Which brings us to that “Park in the Sky” project which was first announced at the Disney Parks & Resorts panel that was held at the D23 Expo back in August of 2019. This was when Bob Chapek first revealed that Epcot’s World Showcase was going to be broken up into three distinct neighborhoods:
- World Discovery
- World Nature
- and World Celebration
And serving an anchor for World Celebration was supposed to be this brand-new pavilion, a three story-tall structure that would be both a venue for live events as well as the home base for Epcot’s signature festivals.
The ground level portion of this three story-tall structure was to have been known as the Plaza. Guests could easily passed through this space / directly under this building as they walked from the Creations Shop out towards World Showcase Lagoon.
As for the second floor of this structure, this was to have been the expo level. This was where various panels & presentations offered at Flower & Garden, Food & Wine, Festival of the Holidays & Festival of the Arts were to have been staged.
And as for the top floor of this three-story structure … This was the space that Disney’s Corporate Events / Special Events office was most interested in. During the day, it was supposed to be this lovely green space filled with curving walkways that then offered commanding views of Epcot (Hence its “Park in the Sky” designation).
But at night, this elevated garden would have been offered to corporate groups as a possible venue for their cocktail parties / after-convention gatherings. And these companies would have been charged top dollar for the privilege of giving their employees such a stellar view of “HarmonioUS.”

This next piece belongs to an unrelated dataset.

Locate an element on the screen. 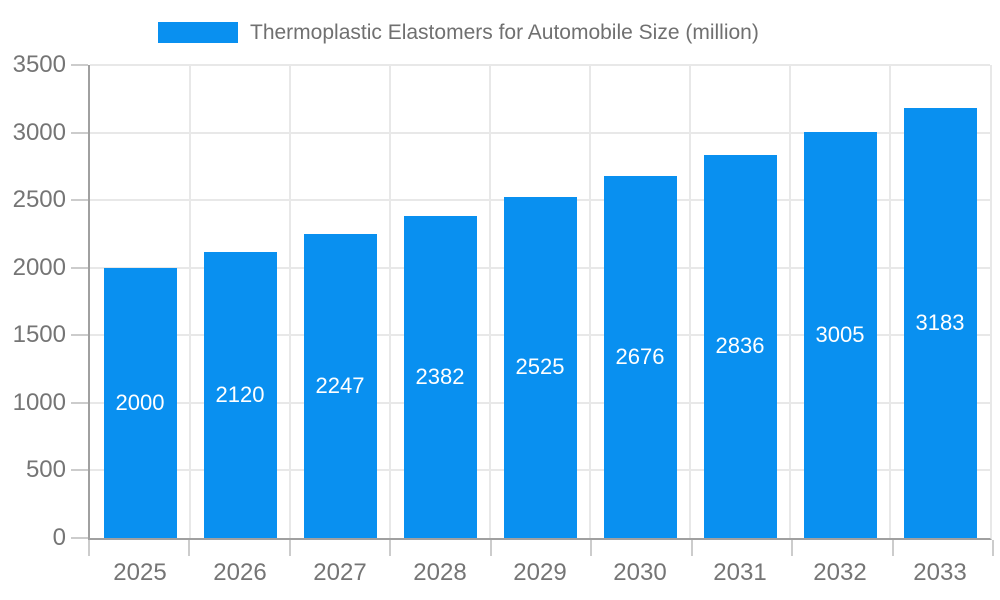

Sadly, in early May of this year, Walt Disney World announced that it had revised its plans for this corner of World Celebration. In place of that three-story tall “Park in the Sky” (which would have really made an interesting architectural statement), we’re now going to get a far more conventional-looking (more importantly, cheaper-to-build) CommuniCore Hall & CommuniCore Plaza. Which – going forward – will eventually serve as Epcot’s new festival center.
Which – I know – has to disappoint the folks at WDW’s Special Events / Corporate Event offices. They’d already begun talking with various corporations about possibly renting out Epcot’s “Park in the Sky” for their upcoming Orlando-based conventions. My understanding was that – prior to the pandemic – this three-story-tall structure was supposed to have opened no later than 2023.
CommuniCore Hall & CommuniCore Plaza
Now … From what I’m being told, the earliest that CommuniCore Hall & CommuniCore Plaza will be the Fall of 2024. And most of the corporations that had previously shown interest in staging events up on the third floor of Epcot’s proposed “Park in the Sky” are now reportedly disappointed with this new version of the festival center that’s now supposed to be built in World Celebration.
Of course, what’s kind of ironic here is that – by the time CommuniCore Hall & CommuniCore Plaza finally open in late 2024 – World ShowPlace (that originally-supposed-to-be-temporary structure) will then be old enough to celebrate its 25th anniversary.
Nothing’s quite as permanent as a temporary tent at Walt Disney World.